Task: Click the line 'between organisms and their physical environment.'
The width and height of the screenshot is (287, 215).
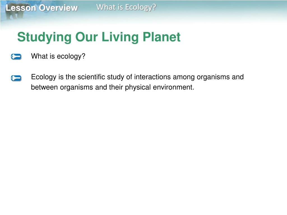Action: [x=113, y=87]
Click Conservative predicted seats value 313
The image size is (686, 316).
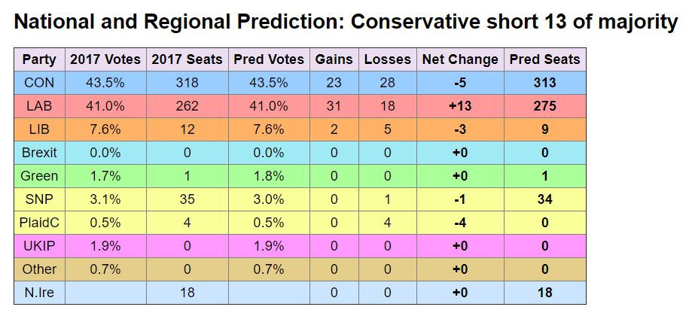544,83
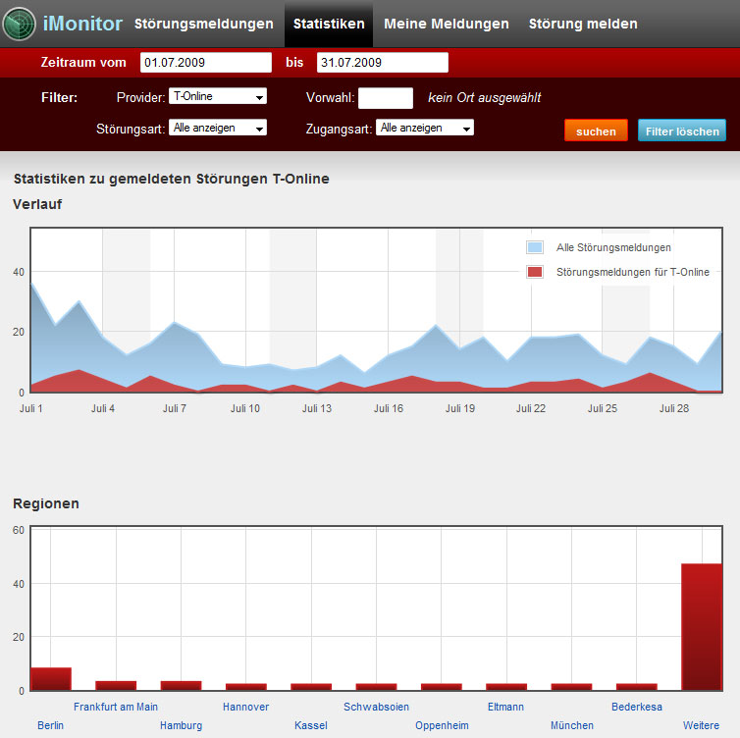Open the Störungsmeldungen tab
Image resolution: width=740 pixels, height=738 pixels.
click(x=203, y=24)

┄┄┄┄┄┄┄┄┄┄┄┄┄┄┄┄┄┄┄┄

**What you should do:** Make a word-for-word copy of the records above, excluding all pictures.

**Response for this exercise:**
Task: Click the line 'between organisms and their physical environment.'
The width and height of the screenshot is (287, 215).
Action: [x=113, y=87]
Click Conservative predicted seats value 313
The image size is (686, 316).
544,83
Open the Störungsmeldungen tab
Image resolution: width=740 pixels, height=738 pixels.
click(x=203, y=24)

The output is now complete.